2007-02-24 - "There was a certain pastoral logic ..."

February 24, 2007


There was a certain pastoral logic to the old custom of preparing for Lent by numbering the weeks leading up to it with elegant Latin numbering: Septuagesima, Sexagesima, Quinquagesima. It is hard to take a sudden plunge into Lent “cold turkey” (or “gallopavus frigidus,” as Julius Caesar might have said had he ever seen one) and it is wise to “ease” into the penitential season, in the happy prospect that some of its disciplines might not only strengthen the self, but might become regular and natural year round. Pope Benedict XVI was thinking of Lent months ago and published his Lenten message for 2007 way back, several days before our Thanksgiving Day—there is the turkey again.

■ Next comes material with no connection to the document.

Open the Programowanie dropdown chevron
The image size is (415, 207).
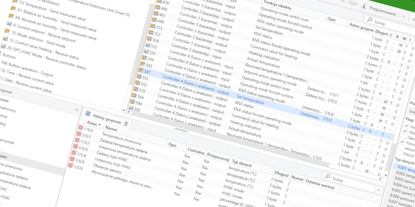tap(403, 16)
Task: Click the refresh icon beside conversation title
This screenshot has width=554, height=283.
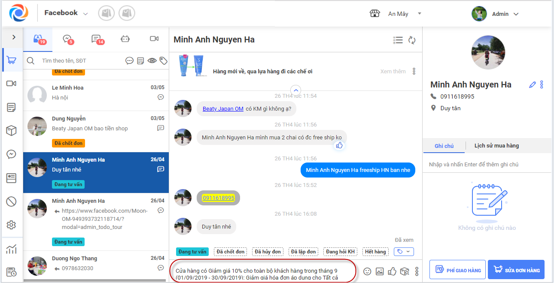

The theme for his Lenten reflection was from John 19:37: “They shall look on Him whom they have pierced.” In it he says that the forty days of Lent are a favorable time to learn to stay with Mary and John, the beloved disciple, close to Him who, on the Cross, consummated for all mankind the sacrifice of His life (cf. Jn 19:25).

“It is in the mystery of the Cross that the overwhelming power of the heavenly Father’s mercy is revealed in all of its fullness. In order to win back the love of His creature, He accepted to pay a very high price: the blood of His only begotten Son. Death, which for the first Adam was an extreme sign of loneliness and powerlessness, was thus transformed in the supreme act of love and freedom of the new Adam. One could very well assert, therefore, together with Saint Maximus the Confessor, that Christ ‘died, if one could say so, divinely, because He died freely.’”

Lent is a traditional time to prepare for the blessing of the holy water and the baptisms at Easter. All during Lent the soul is sustained by the Eucharist. When water and blood flowed from the side of Christ on the Cross, they became symbols of Baptism and the Eucharist. So the Pope writes:

“Through the water of Baptism, thanks to the action of the Holy Spirit, we are given access to the intimacy of Trinitarian love. In the Lenten journey, memorial of our Baptism, we are exhorted to come out of ourselves in order to open ourselves, in trustful abandonment, to the merciful embrace of the Father. Blood, symbol of the love of the Good Shepherd, flows into us especially in the Eucharistic mystery: ‘The Eucharist draws us into Jesus’ act of self-oblation … we enter into the very dynamic of His self-giving’ (Encyclical Deus caritas est). Let us live Lent then, as a ‘Eucharistic’ time in which, welcoming the love of Jesus, we learn to spread it around us with every word and deed. . . . May Mary, Mother of Beautiful Love, guide us in this Lenten journey, a journey of authentic conversion to the love of Christ.”